Resumen
Nullstar: Solus se lanzó el 16 de abril de 2026 para PC, Xbox, PlayStation y Nintendo Switch. Juegas como un piloto de dron corporativo de salvamento enviado para recuperar los restos de una nullstar, una de las fuentes de energía volátiles y casi infinitas que la humanidad descubrió en el futuro lejano. Estas anomalías alimentaron planetas enteros, pero también son bombas de tiempo. La civilización que construyó la megaestructura que estás desmantelando no sobrevivió. Ahora estás hurgando entre los huesos.
La ambientación no es solo decorado. El mundo que Smash Attack Aus ha construido transmite una sensación de pavor silencioso bajo la acción arcade, una megaestructura moribunda que insinúa algo más grande sucediendo bajo su superficie. La descripción de IGDB lo dice claramente: "todo no es lo que parece". Eso es prácticamente toda la historia que obtienes al principio, lo cual se adapta al enfoque del videojuego en la jugabilidad momento a momento en lugar de cinemáticas.
¿Cómo se siente realmente la jugabilidad?
Nullstar: Solus es un juego de plataformas de precisión construido en torno a la mecánica de vuelo y propulsores en lugar del movimiento tradicional de saltar y correr. Controlar el Solus significa aprender cómo la dirección del empuje, el impulso y el tiempo interactúan a lo largo de 80 niveles de ruinas y peligros. No es indulgente, y no pretende serlo.

Mecánicas clave en el núcleo de la experiencia:
- Controles de vuelo basados en propulsores
- 80 niveles diseñados con precisión
- Enfrentamientos contra jefes guardianes ancestrales
- Peligros ambientales a lo largo de las ruinas
- Seguimiento de tiempo enfocado en speedrun
El sitio oficial del videojuego enfatiza "jugabilidad ajustada y speedrunning" como los pilares de diseño principales, y eso se refleja en cómo están estructurados los niveles. Cada uno es un rompecabezas de movimiento, que te pide encontrar la línea más rápida a través de los obstáculos en lugar de simplemente sobrevivir a ellos.
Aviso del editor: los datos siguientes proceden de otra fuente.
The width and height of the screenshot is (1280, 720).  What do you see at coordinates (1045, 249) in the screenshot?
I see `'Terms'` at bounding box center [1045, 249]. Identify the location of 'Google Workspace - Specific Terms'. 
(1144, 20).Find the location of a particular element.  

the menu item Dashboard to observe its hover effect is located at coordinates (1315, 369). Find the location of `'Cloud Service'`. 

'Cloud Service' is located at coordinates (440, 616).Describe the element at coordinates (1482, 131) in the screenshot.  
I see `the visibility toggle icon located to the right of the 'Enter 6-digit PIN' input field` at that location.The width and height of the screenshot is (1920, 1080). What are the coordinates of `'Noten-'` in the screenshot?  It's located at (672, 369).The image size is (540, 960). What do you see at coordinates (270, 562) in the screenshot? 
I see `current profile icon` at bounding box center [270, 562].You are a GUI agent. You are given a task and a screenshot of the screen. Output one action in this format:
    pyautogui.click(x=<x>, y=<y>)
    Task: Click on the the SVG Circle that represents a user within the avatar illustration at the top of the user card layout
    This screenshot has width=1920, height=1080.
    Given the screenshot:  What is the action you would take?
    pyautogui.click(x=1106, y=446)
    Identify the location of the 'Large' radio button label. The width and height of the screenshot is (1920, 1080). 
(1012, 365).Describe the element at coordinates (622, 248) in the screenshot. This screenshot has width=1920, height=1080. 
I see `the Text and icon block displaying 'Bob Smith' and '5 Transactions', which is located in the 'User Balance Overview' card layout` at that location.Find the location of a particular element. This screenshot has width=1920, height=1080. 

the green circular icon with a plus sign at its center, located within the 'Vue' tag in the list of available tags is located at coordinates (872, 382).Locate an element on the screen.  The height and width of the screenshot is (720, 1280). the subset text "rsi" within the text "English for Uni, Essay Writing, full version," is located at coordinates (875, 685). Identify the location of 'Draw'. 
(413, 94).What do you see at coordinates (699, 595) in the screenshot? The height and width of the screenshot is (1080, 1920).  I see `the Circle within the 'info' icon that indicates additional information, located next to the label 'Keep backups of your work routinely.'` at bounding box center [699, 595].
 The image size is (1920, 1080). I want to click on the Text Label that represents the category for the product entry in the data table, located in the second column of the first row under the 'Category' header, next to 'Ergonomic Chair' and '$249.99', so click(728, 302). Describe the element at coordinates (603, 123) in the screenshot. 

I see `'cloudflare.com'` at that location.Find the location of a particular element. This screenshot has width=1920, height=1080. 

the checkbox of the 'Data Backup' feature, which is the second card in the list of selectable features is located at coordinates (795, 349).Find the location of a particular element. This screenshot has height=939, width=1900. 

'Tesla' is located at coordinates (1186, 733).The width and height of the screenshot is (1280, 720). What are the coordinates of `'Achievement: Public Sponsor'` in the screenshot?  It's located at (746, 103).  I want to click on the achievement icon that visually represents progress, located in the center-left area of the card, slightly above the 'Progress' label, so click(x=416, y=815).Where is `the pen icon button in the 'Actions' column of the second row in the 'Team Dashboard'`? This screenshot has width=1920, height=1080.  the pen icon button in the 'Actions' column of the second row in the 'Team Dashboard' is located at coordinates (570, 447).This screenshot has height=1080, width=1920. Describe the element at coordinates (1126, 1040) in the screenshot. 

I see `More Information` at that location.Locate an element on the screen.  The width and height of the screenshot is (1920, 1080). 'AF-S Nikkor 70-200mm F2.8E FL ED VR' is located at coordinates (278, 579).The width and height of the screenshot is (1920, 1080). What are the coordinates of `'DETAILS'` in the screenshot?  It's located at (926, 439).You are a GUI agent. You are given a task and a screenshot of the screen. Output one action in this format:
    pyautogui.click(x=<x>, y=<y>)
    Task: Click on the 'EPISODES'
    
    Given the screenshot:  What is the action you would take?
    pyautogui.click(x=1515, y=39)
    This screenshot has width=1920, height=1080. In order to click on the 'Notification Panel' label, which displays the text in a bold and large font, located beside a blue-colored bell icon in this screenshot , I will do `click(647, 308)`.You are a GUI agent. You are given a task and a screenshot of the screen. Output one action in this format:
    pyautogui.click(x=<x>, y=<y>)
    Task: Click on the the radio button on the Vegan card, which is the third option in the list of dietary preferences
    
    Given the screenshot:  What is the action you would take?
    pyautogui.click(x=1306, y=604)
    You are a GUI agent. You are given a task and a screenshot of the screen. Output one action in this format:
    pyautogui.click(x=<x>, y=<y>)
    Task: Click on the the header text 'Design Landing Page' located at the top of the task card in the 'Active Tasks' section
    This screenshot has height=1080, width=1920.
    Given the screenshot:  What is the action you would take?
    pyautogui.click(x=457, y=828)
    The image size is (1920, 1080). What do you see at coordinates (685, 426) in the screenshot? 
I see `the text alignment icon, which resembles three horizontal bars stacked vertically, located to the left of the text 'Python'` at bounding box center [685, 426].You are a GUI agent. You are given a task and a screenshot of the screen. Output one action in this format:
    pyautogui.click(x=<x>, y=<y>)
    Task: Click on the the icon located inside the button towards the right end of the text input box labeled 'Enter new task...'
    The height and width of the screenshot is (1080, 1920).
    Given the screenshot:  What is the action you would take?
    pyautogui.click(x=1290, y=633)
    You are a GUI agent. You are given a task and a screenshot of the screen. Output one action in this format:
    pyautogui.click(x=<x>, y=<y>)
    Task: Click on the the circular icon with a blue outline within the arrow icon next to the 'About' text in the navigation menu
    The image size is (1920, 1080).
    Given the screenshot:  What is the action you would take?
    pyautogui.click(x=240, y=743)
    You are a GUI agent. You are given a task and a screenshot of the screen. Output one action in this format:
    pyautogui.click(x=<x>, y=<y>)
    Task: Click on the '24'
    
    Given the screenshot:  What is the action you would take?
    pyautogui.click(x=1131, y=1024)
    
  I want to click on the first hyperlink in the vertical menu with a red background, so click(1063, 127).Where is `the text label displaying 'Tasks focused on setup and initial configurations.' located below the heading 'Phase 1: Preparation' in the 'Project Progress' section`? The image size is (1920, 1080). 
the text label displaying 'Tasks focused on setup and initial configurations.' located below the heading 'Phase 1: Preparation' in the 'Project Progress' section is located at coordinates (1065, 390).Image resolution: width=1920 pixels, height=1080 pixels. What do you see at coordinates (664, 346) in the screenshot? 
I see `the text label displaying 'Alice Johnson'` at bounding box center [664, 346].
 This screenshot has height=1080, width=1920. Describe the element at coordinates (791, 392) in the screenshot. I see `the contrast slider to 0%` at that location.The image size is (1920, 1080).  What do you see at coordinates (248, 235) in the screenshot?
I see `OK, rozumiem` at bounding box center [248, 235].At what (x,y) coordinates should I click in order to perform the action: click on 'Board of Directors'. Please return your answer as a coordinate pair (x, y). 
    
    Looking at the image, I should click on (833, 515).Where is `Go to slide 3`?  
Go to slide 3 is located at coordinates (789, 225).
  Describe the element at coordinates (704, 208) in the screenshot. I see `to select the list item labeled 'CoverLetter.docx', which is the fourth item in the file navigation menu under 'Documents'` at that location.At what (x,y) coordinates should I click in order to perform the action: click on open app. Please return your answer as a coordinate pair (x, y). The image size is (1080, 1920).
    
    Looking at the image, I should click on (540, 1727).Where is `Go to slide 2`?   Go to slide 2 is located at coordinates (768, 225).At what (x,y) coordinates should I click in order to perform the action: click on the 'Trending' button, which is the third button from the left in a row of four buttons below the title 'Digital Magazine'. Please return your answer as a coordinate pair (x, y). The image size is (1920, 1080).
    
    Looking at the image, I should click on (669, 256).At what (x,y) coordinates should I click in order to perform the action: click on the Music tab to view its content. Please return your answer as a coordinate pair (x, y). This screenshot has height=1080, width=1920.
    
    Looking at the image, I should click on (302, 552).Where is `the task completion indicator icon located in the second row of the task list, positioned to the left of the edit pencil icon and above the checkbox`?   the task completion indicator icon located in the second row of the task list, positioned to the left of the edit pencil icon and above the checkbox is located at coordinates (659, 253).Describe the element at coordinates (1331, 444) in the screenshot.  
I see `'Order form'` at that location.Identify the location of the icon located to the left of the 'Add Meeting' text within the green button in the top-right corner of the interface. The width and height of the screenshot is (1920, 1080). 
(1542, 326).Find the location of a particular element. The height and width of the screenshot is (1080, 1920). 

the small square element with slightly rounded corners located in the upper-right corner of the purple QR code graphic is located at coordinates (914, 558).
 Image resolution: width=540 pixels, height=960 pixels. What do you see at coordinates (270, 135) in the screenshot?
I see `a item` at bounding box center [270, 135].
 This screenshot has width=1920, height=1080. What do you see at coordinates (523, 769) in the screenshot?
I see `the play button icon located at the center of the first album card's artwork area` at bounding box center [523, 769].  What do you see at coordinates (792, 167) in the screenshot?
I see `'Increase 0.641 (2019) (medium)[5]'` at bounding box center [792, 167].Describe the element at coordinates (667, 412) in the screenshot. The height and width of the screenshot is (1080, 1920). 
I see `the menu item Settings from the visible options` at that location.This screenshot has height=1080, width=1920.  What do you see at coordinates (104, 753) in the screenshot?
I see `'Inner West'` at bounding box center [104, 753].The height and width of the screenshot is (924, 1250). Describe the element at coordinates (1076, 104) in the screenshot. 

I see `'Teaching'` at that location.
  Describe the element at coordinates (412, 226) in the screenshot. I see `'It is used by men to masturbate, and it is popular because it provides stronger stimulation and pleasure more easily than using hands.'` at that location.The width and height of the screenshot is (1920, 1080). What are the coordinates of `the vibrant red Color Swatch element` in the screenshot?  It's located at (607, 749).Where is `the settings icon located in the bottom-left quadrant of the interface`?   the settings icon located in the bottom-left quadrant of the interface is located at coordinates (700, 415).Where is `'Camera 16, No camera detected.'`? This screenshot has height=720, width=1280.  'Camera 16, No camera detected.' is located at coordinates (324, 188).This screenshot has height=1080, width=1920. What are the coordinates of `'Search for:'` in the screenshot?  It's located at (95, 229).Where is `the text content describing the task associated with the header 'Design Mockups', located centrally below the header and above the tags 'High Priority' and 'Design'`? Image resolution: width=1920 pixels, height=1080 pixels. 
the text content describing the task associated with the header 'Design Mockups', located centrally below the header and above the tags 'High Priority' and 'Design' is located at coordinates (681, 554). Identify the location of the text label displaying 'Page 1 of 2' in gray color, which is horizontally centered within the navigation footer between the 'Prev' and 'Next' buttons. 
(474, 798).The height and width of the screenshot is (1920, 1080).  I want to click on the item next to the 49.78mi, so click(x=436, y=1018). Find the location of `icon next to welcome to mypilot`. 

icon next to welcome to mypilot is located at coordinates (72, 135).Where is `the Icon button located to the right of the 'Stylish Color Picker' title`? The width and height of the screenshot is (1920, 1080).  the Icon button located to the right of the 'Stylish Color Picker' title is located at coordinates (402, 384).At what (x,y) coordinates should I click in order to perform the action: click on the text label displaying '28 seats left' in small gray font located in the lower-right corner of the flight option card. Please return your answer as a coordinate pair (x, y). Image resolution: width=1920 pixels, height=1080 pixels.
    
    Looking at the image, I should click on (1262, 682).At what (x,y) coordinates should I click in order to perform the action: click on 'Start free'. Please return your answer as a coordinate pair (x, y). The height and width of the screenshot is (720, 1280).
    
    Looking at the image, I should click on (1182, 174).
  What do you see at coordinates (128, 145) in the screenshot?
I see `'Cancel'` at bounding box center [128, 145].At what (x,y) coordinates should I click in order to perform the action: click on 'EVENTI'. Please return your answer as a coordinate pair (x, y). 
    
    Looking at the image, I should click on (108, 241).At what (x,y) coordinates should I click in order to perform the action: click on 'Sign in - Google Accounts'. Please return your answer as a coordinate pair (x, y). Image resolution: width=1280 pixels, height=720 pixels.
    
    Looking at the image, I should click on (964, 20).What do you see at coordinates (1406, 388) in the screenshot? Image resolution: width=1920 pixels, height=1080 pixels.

Mundo y ambientación: lo que queda de una civilización muerta
La ambientación hace más de lo que podría parecer. No estás solo en unas ruinas genéricas de ciencia ficción. La megaestructura que navegas albergó una vez a una civilización entera, y el entorno de pixel art comunica esa historia a través de su diseño. Pasillos colapsados, enemigos guardianes ancestrales y el silencio espeluznante de un lugar que solía importar, todo suma a una atmósfera genuinamente distintiva para un videojuego tan enfocado mecánicamente.

El encuadre distópico de ciencia ficción, con corporaciones contratando pilotos de drones para desmantelar mundos muertos en busca de energía, se asienta cómodamente en una tradición que los fans de videojuegos como Celeste o N++ reconocerán: el mundo existe para darle significado al movimiento.

Diseño visual y sonoro
Nullstar: Solus utiliza pixel art que se inclina hacia su ambientación de ruinas de ciencia ficción en lugar de buscar la nostalgia. La dirección de arte favorece la atmósfera sobre el espectáculo, con entornos que se sienten desgastados y funcionales en lugar de decorativos. El tráiler de lanzamiento, que presenta a Alanah Pearce, ofrece la mejor idea de cómo se mueve y suena el videojuego en la práctica.
El videojuego es solo para un jugador, lo que encaja con el enfoque en speedrunning. La competencia en las tablas de clasificación ocurre fuera del videojuego, a través de la comunidad en lugar de características sociales integradas.
Conclusión
Nullstar: Solus es un juego de plataformas de precisión enfocado e intransigente con un sentido claro de lo que quiere ser. Ochenta niveles de movimiento basado en propulsores a través de la megaestructura de una civilización muerta, con el speedrunning en su núcleo y suficiente atmósfera para que la ambientación se sienta como algo más que un telón de fondo. Smash Attack Aus ha construido algo que atrae directamente a los jugadores que quieren sus juegos de plataformas 2D exigentes y su ciencia ficción sombría. Si buscas controles precisos y tiempos rápidos, este vale tu atención.